Only a small percentage of people would look at these five and think “plus size”, they are according to the fashion industry of course, but to those who shop at Evans? Not really.
The biggest problem with it is actually not the lack of diversity, like I say, that bit is unsurprising, it’s the use of that slogan. This is a quote direct from the Evans website
Our #STYLEHASNOSIZE campaign celebrates every woman’s shape and style – a message to challenge preconceptions
Don’t know about you, but I assumed that when they wrote “every woman’s shape and style” that they meant a range of women, if we go by the latest image they actually meant every woman as long as she looks exactly like this.
One of the things that has made me fall in love with plus size blogging so much is that it is one of the few ways I can see what clothes might actually look like on someone like me. And it’s been exciting to see more brands joining in, using bloggers and customers to showcase the clothing they sell.
I have about as much interest in seeing clothes on “acceptable” plus size women as on straight size women. It means nothing to me, gives me no clue as to how the fabric or cut will work when confronted with jiggly, squishy bits. It’s not useful and it doesn’t sell the clothes to me. In addition it makes me feel unwanted by a brand, the models they choose to use to showcase their fashion usually look how they want their ideal customer to look, if their models are all flat stomachs and hourglass curves, well then, I’m not for them am I?

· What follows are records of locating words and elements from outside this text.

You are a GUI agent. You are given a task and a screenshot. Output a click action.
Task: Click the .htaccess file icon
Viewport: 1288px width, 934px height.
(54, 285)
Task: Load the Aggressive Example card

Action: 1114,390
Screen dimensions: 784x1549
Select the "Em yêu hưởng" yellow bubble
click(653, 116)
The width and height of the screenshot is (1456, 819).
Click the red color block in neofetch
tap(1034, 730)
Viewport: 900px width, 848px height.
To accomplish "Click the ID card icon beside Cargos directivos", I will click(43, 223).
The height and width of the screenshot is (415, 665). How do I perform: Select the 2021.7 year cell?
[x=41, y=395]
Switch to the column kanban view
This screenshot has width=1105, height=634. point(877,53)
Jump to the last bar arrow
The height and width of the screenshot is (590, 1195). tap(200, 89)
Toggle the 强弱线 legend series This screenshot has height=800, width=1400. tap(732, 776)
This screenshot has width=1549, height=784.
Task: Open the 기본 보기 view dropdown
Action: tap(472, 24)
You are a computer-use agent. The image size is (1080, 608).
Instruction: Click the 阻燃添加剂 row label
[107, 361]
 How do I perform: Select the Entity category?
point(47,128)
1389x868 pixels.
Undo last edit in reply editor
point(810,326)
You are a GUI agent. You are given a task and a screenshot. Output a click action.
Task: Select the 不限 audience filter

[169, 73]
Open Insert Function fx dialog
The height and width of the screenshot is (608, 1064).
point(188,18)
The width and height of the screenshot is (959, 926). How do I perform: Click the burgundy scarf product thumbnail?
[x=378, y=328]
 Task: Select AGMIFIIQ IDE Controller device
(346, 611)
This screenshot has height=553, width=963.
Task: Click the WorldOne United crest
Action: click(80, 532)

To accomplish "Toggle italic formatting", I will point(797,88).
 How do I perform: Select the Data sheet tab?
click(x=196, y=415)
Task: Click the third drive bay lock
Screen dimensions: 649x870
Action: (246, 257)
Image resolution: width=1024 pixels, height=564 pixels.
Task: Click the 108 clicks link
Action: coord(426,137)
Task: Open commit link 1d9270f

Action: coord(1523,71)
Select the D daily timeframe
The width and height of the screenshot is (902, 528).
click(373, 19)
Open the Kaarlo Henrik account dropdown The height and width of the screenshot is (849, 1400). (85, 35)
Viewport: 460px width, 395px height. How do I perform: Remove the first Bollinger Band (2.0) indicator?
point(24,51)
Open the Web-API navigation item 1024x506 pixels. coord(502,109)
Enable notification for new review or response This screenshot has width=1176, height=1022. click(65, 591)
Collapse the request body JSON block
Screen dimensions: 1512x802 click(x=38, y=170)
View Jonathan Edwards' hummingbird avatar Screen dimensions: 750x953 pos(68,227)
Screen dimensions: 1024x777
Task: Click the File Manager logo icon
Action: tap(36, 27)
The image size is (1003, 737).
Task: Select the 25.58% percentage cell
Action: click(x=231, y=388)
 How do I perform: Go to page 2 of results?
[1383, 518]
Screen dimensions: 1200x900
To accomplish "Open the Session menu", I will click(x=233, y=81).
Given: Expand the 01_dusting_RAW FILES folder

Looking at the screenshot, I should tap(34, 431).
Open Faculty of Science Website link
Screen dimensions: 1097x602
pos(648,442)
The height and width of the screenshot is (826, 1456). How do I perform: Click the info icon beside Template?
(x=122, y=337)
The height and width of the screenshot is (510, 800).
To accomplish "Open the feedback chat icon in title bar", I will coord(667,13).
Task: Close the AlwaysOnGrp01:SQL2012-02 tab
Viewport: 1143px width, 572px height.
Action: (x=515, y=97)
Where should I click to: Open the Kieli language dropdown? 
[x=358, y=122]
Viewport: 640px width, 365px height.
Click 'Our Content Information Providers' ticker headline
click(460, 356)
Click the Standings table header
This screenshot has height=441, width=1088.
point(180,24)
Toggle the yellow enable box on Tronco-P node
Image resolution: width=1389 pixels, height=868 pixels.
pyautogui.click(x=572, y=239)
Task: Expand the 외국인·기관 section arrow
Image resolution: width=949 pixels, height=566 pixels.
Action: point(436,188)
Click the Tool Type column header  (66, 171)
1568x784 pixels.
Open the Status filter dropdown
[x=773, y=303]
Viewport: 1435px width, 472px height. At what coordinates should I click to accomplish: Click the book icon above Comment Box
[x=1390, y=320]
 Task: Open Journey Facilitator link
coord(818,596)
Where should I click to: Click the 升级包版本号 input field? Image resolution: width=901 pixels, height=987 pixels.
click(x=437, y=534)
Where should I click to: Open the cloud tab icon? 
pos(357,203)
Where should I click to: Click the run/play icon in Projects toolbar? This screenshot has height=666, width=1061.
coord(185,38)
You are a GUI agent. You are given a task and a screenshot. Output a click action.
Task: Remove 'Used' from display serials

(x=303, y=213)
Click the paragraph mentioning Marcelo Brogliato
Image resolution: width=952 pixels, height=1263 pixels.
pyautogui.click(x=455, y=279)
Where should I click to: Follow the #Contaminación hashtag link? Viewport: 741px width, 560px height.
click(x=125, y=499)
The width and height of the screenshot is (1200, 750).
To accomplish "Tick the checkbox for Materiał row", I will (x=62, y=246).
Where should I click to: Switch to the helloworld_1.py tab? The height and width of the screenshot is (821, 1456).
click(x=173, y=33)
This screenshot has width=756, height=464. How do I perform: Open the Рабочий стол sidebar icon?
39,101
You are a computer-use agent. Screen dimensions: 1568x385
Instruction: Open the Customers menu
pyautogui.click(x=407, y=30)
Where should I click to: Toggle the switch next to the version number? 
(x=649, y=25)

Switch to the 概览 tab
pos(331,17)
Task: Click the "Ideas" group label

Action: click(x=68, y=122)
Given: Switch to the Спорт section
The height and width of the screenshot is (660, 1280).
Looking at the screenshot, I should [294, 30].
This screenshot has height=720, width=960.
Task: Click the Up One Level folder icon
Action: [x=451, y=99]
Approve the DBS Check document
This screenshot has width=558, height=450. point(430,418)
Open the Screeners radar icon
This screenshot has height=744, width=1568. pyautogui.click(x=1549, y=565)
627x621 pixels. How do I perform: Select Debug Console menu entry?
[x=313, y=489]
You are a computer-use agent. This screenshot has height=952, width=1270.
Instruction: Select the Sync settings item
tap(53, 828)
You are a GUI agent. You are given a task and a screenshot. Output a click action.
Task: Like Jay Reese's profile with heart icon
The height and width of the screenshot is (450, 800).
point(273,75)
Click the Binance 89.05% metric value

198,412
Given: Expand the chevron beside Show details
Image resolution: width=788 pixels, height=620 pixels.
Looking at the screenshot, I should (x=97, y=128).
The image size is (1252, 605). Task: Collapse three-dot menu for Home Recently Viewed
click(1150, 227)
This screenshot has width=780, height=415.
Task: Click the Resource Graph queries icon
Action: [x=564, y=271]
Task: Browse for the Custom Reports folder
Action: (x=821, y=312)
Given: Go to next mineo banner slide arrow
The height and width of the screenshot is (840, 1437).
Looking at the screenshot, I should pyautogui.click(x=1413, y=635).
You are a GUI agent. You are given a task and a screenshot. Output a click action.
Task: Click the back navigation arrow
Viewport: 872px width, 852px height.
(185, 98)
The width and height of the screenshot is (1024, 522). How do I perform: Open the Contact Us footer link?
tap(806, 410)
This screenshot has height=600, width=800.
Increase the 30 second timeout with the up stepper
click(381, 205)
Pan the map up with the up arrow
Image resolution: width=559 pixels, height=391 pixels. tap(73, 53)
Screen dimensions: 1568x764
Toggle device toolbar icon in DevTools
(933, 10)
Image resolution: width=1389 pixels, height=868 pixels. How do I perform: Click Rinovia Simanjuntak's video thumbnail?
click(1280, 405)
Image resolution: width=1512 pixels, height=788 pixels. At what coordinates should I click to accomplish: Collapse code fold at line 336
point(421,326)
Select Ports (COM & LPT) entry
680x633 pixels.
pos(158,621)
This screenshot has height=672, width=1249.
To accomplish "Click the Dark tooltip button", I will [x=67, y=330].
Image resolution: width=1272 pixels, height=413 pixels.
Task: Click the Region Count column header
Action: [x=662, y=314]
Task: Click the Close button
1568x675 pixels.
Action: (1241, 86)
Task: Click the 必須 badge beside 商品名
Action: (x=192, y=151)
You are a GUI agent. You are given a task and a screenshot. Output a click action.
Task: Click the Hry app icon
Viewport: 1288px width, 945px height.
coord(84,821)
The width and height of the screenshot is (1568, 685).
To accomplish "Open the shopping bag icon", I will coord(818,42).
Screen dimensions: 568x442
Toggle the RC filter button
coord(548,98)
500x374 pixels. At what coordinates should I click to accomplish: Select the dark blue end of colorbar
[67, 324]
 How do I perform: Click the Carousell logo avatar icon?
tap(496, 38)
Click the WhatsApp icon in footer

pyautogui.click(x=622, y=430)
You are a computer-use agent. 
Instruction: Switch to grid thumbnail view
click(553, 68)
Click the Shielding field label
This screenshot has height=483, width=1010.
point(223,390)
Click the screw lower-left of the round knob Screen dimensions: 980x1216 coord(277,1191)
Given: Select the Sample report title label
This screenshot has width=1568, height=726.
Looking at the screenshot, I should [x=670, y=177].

The plus size blogging and activist community has put so much work, love and heartache into trying to improve things for plus size women. Not just in terms of accessible clothes, but also in terms of trying to make it less taboo to be fat. To then see a plus size brand use a body positive slogan, something that is political no matter how you look at it, something that couldn’t exist without the work of all those amazing plus size women, and then use it to promote more of the same limited representation of women? It’s a slap in the face, and it’s not on.
Get your act together Evans and Plus Size Fashion Week.